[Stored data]
-- Opening Marker --

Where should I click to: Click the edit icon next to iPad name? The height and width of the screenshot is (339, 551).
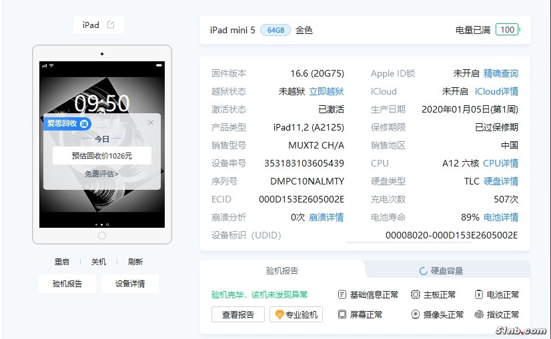[x=111, y=25]
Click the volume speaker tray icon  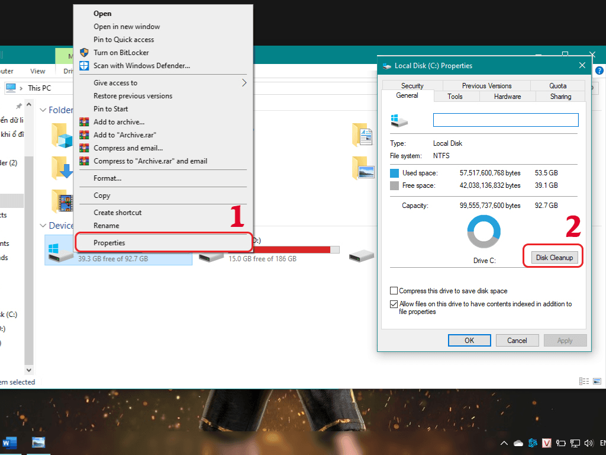589,443
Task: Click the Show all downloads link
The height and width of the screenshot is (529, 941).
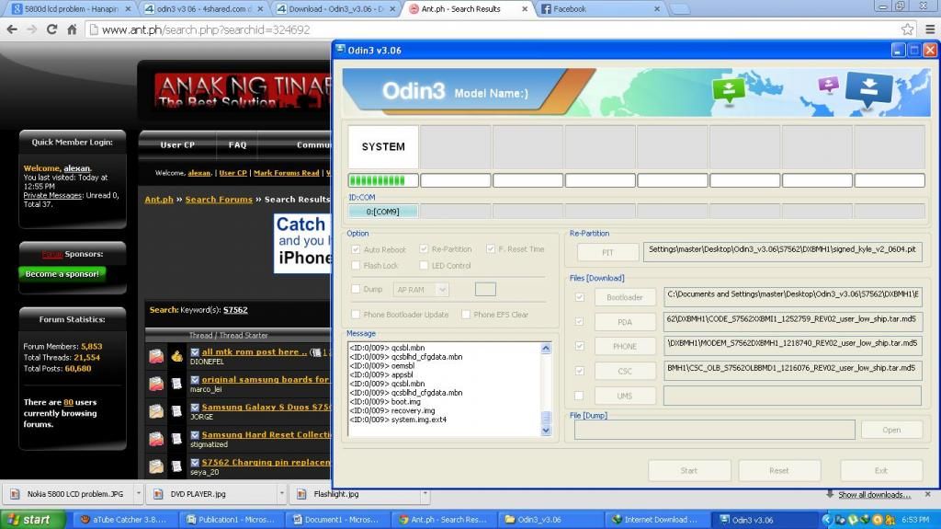Action: (874, 495)
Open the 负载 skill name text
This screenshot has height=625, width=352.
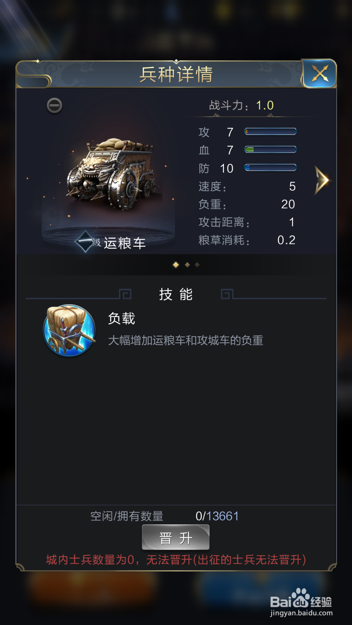pos(121,318)
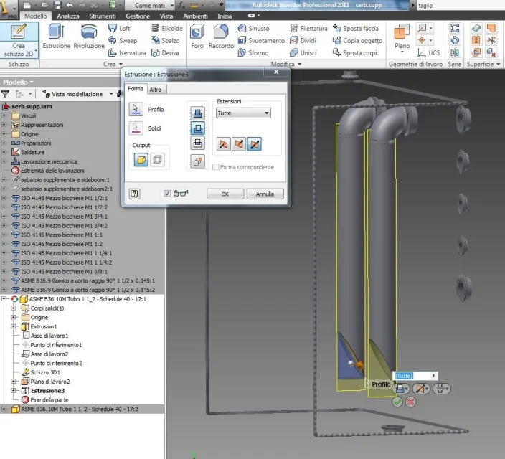Click the red cancel icon in the viewport

pos(410,402)
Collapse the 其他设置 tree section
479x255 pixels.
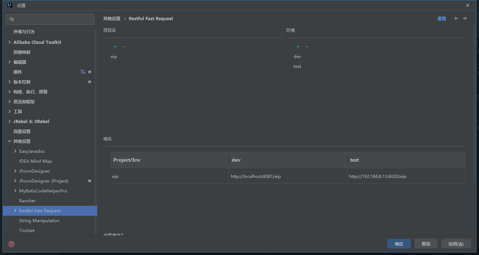click(x=10, y=141)
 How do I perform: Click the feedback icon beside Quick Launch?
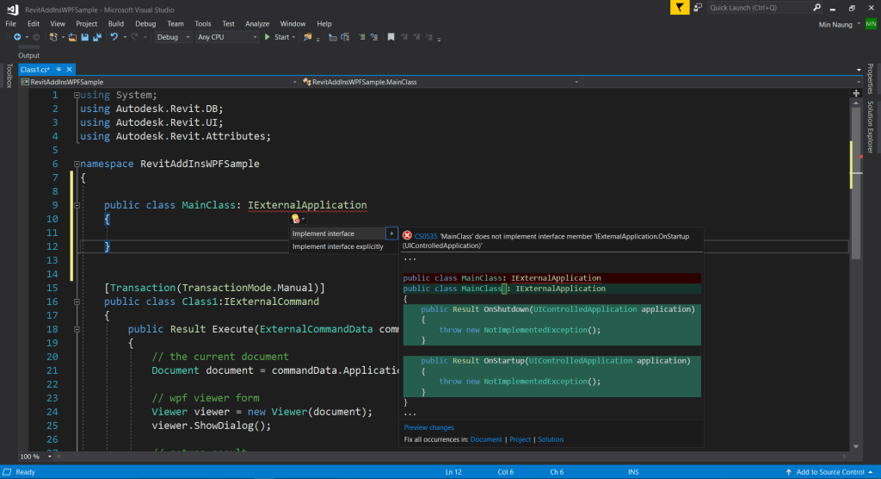tap(696, 8)
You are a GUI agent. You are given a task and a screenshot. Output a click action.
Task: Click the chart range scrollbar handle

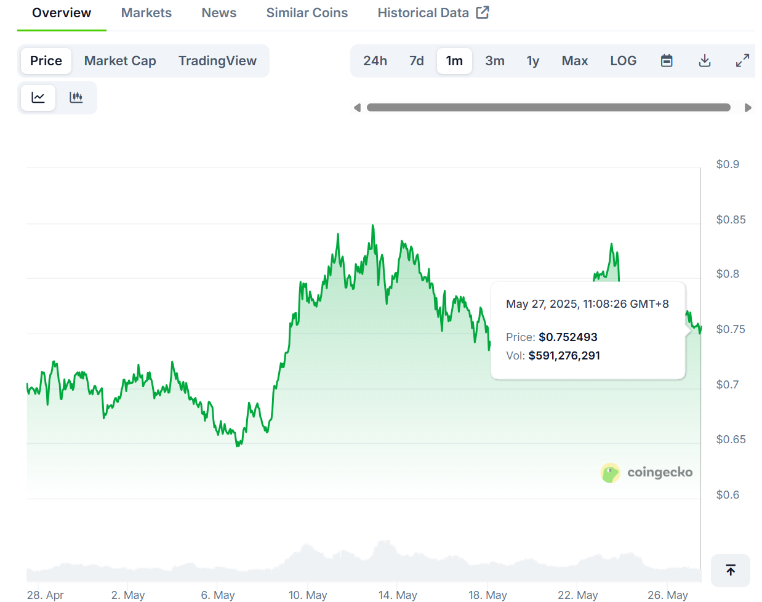pos(548,108)
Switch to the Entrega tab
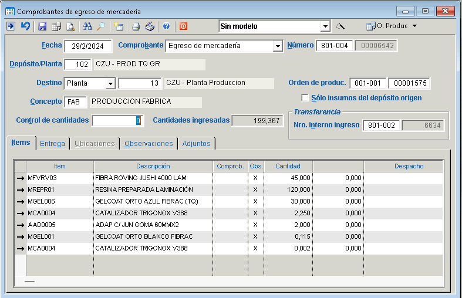The width and height of the screenshot is (462, 298). (52, 144)
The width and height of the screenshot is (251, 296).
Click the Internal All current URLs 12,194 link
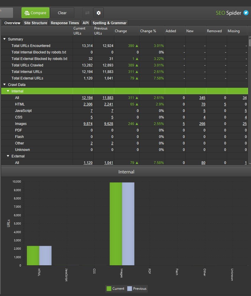coord(87,98)
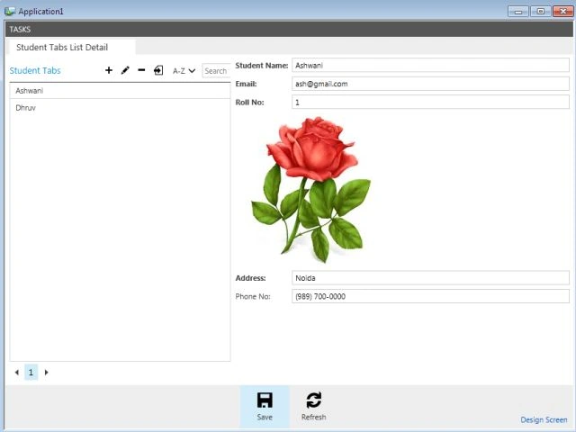Go to previous page arrow
The image size is (576, 432).
[x=16, y=373]
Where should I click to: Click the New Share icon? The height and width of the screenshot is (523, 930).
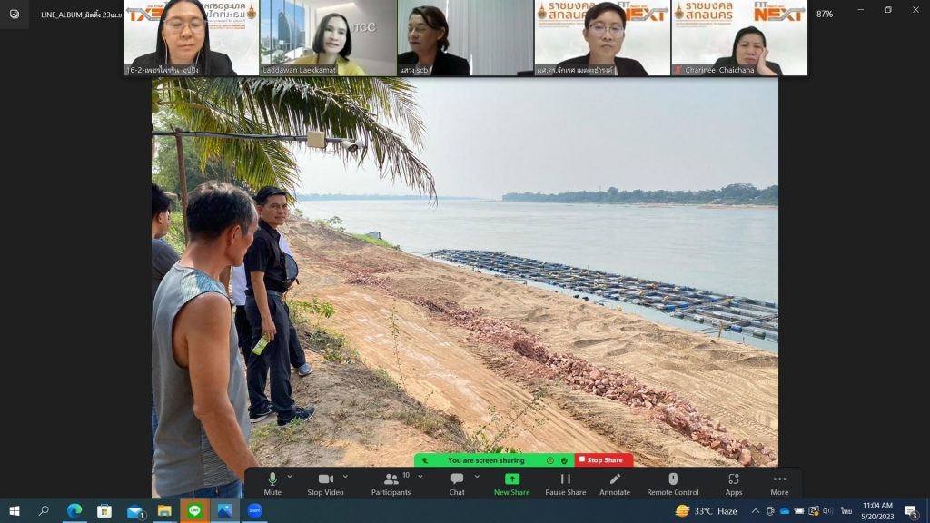pyautogui.click(x=512, y=481)
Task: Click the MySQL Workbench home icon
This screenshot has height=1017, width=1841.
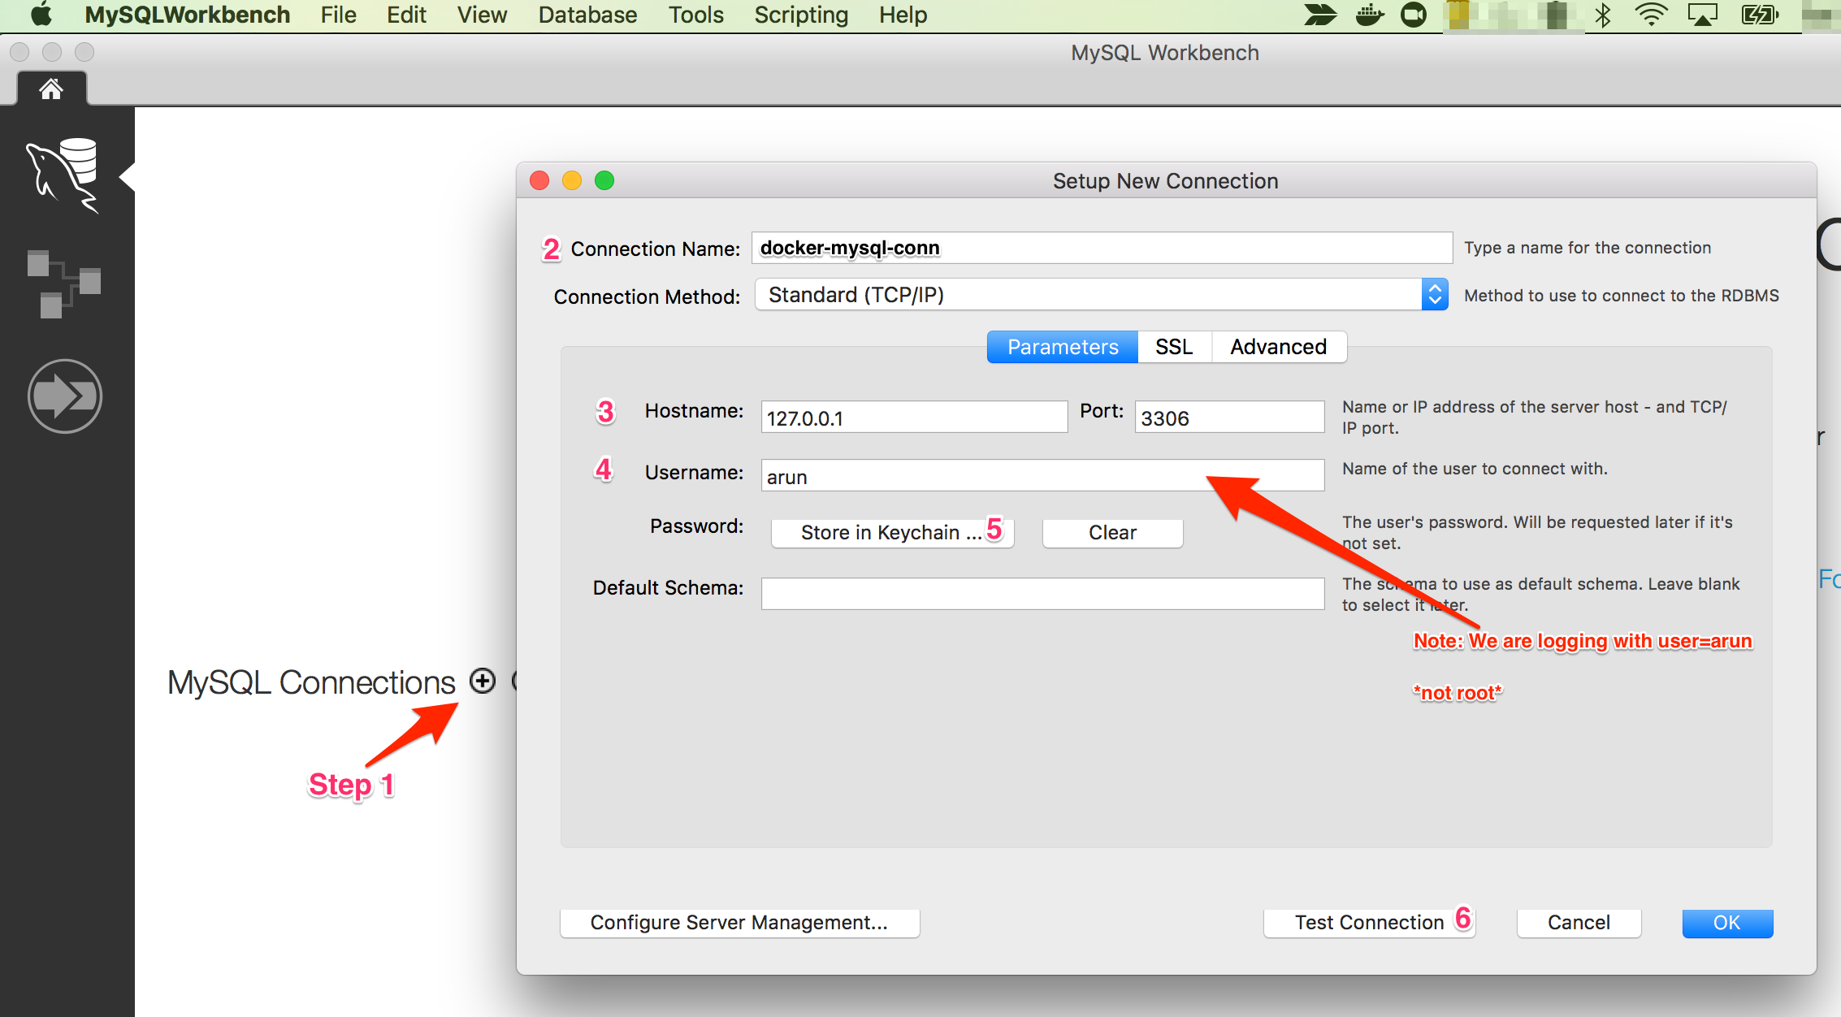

-- Closing Marker --

◆ **Task description**:
Begin at the line containing "Switch to the Entrega tab" and extract every line through the end of the records, inclusive, exactly and only; omit pictures.

◆ **Expected answer**:
Switch to the Entrega tab
The width and height of the screenshot is (462, 298). (52, 144)
The width and height of the screenshot is (251, 296).
Click the Internal All current URLs 12,194 link
coord(87,98)
Go to previous page arrow
The image size is (576, 432).
[x=16, y=373]
Where should I click to: Click the New Share icon? The height and width of the screenshot is (523, 930).
pyautogui.click(x=512, y=481)
Task: Click the MySQL Workbench home icon
This screenshot has height=1017, width=1841.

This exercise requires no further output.